Il 64% degli americani boccia il presidente per il conflitto in Iran e oltre il 53% denuncia un peggioramento delle finanze personali

Sondaggi negli Usa: crolla il gradimento di Trump ed è sorpasso dem sulla gestione dell’economia
foto di Jose Luis Magana/LaPresse

A meno di tre mesi dalle elezioni di metà mandato di novembre, la stabilità politica e il consenso del presidente degli Stati Uniti Donald Trump registrano un netto cedimento nei rilevamenti nazionali pubblicati dalle principali testate. Secondo una rilevazione condotta da Focaldata per il Financial Times, la maggior parte dei cittadini americani dichiara di trovarsi in condizioni finanziarie peggiori rispetto al momento del ritorno del tycoon alla Casa Bianca: più del 53% degli elettori registrati denuncia infatti un peggioramento della propria situazione personale, un dato condiviso anche da quasi il 57% degli indipendenti e da circa un quarto dei sostenitori del Partito Repubblicano. L’indagine evidenzia un marcato scetticismo sulla gestione del costo della vita e dell’inflazione, settori nei quali il Partito Democratico supera ora i conservatori nella fiducia dell’elettorato: complessivamente, il 55% degli intervistati esprime aperta disapprovazione per l’operato presidenziale.

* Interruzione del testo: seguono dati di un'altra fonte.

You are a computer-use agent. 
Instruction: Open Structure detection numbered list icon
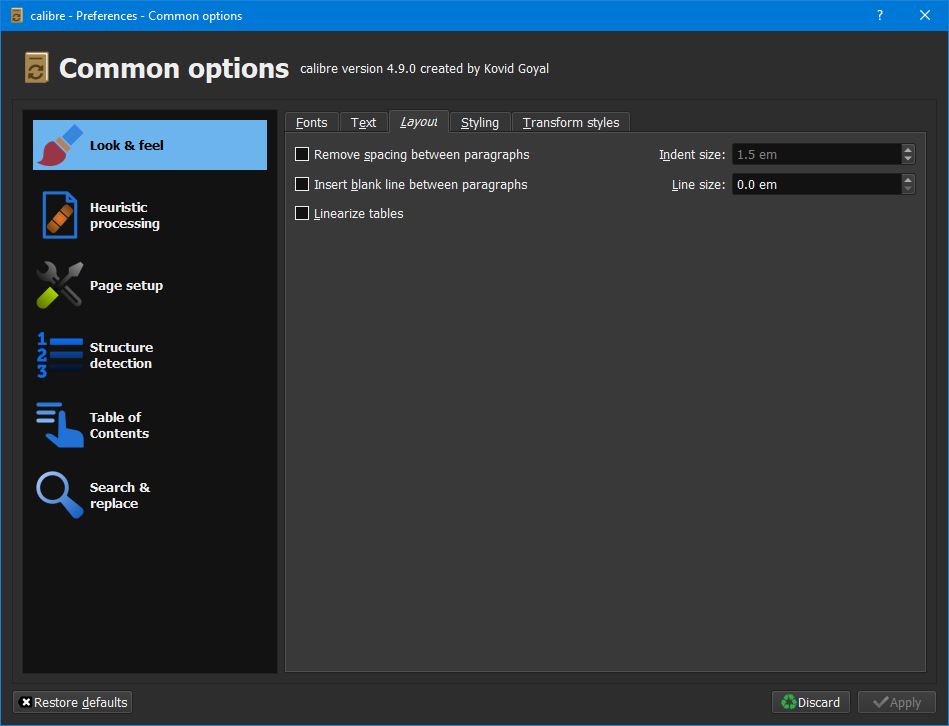[x=60, y=355]
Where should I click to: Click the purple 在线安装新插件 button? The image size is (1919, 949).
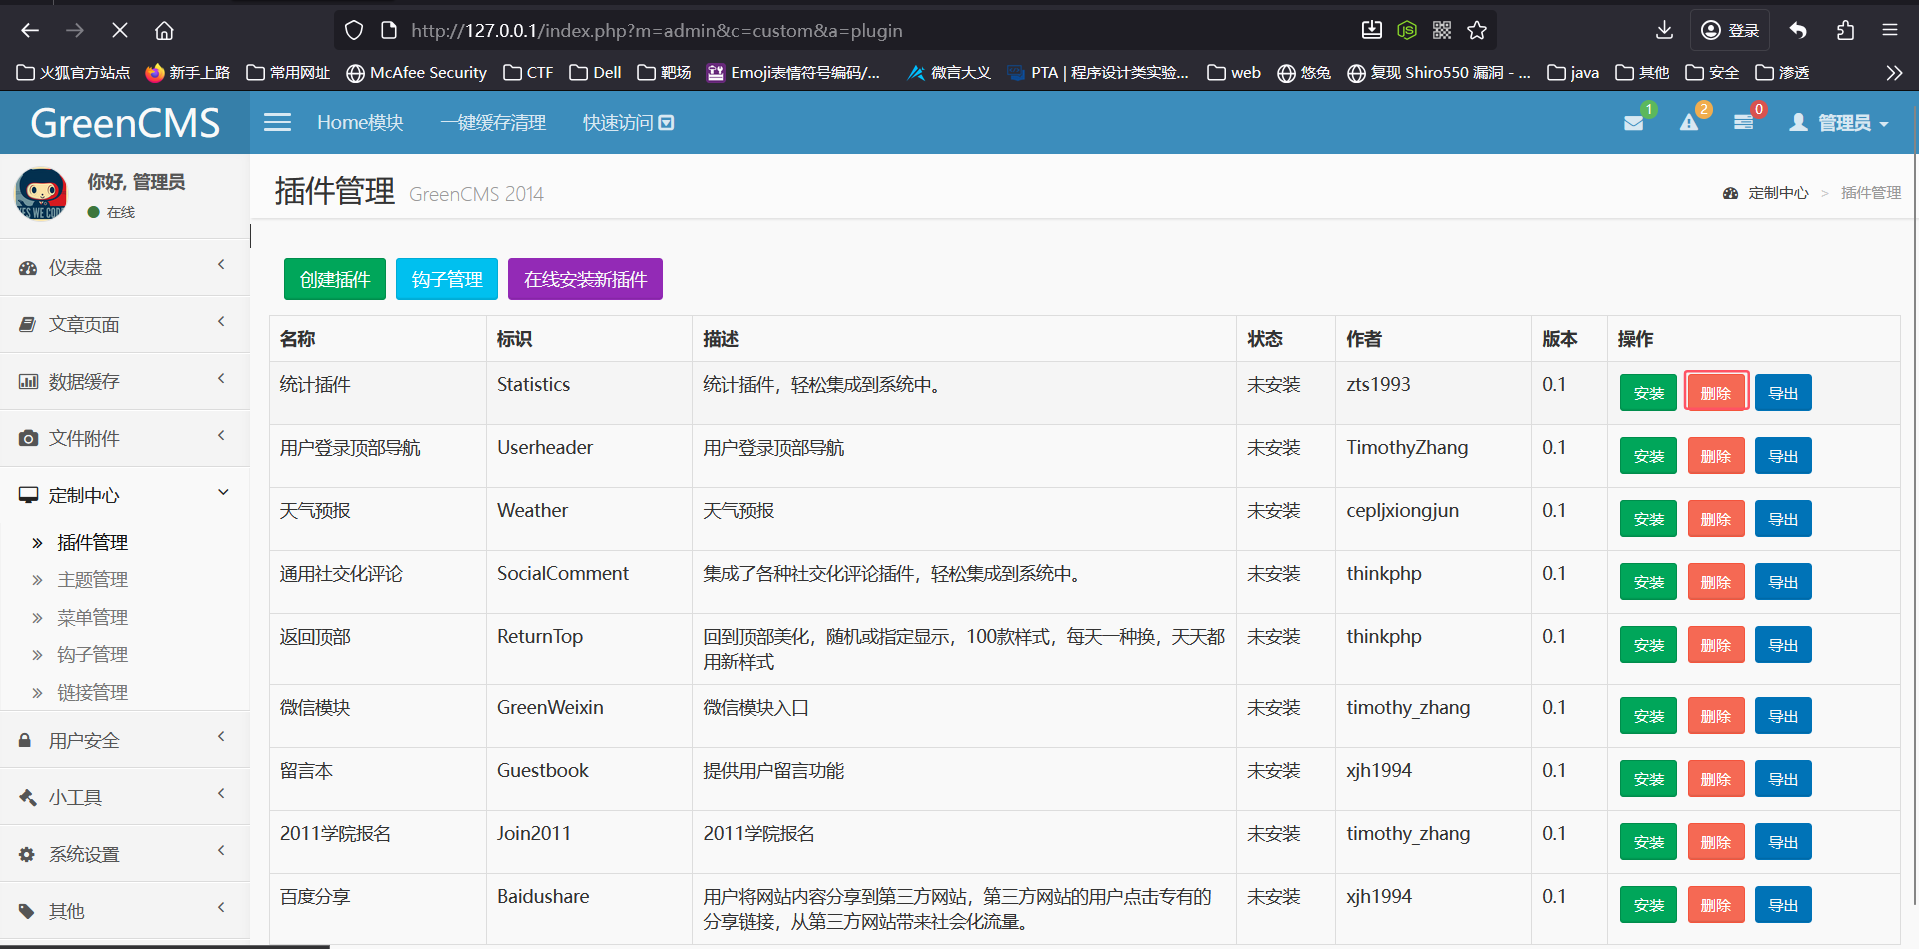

Ipsos e Reuters: «Approvazione ai minimi storici del 33% a causa della guerra in Iran»

I dati negativi per la presidenza sono confermati anche dal sondaggio Reuters/Ipsos, che attesta il tasso di gradimento di Trump al livello più basso dell’intera parabola politica del tycoon, eguagliando il record negativo toccato nel dicembre 2017. Solo il 33% dei cittadini approva la gestione della presidenza, mentre il 64% la boccia apertamente. Il fattore determinante di questo calo di popolarità è individuato nell’escalation militare in Medio Oriente: circa l’80% della popolazione – quota che comprende l’87% dei democratici e il 71% dei repubblicani – teme che il coinvolgimento diretto degli Usa nella guerra in Iran si trasformi in un conflitto prolungato nel tempo.